Elegies to Lessons Learnt is I Like Trains' first studio album, and was released on 1 October 2007.

As with their earlier EP, Progress Reform, many of the songs cover historical events. Each B-Side (indented here) tells a different aspect of the same story as its single.

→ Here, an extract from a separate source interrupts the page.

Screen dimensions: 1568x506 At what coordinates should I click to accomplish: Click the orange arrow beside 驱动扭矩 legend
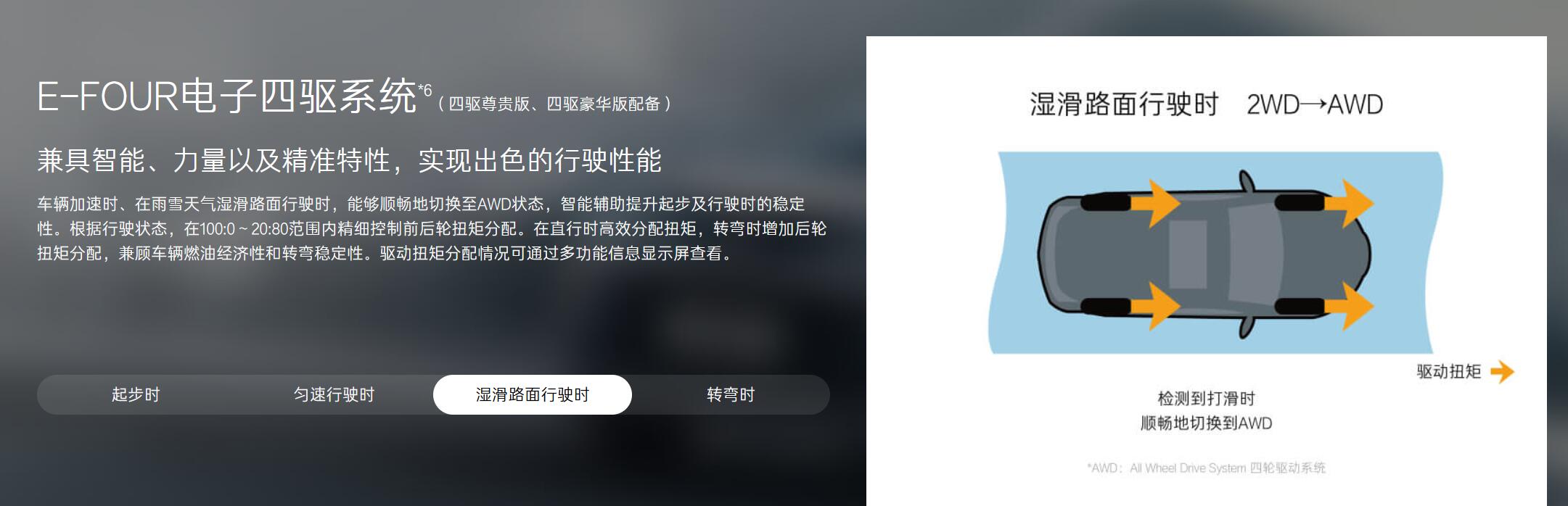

- "We All Fall Down" is about the plague epidemic of 1665 in Eyam, Derbyshire, which killed 260 people and left only 83 alive.
- "Twenty Five Sins" is about the Great Fire of London in 1666.
- "The Deception" tells of Donald Crowhurst, who attempted to cheat in the Sunday Times Golden Globe Race in 1968–1969, but disappeared from the race, presumed to have become insane and committed suicide.
  - "Joshua" is an instrumental telling the story of Bernard Moitessier, another competitor in the Golden Globe Race, who abandoned the race while in a strong position to win and instead circled the globe one and a half times until he reached Tahiti.
  - "Victress" tells the story of Nigel Tetley, another competitor in the Golden Globe Race, who became the first person to circumnavigate the globe solo non-stop, but then sank 1,200 miles before completing the race.
- "The Voice Of Reason" refers to the attempted assassination of George III by James Hadfield in 1800.
- "Death of an Idealist" is about the British MP John Stonehouse, who faked his own death in 1974 and lived in Australia, to escape his burdening debt, before being found by Interpol.
- "Remnants of an Army" is about William Brydon, the only European survivor of the Massacre of Elphinstone's Army on the retreat from Kabul in 1842.
- "We Go Hunting" is about Samuel Parris, the Puritan Minister in Salem, Massachusetts during the Salem Witch Trials of 1692 and father to one of the afflicted girls.
  - "More Weight" tells story of Giles Corey, a farmer who was crushed to death by stone weights during the Salem Witch Trials, in an attempt to force a plea from him.
- "Come Over" is about Conrad Schumann, a 19-year-old East German soldier who defected by jumping across the Berlin Wall while it was being built in 1961.
- "Spencer Perceval" tells of the only ever assassination of a British Prime Minister, from the point of view of the murderer John Bellingham.
  - "I Am Murdered" is about the same assassination from Spencer Perceval's own point of view. The title consists of Perceval's last words.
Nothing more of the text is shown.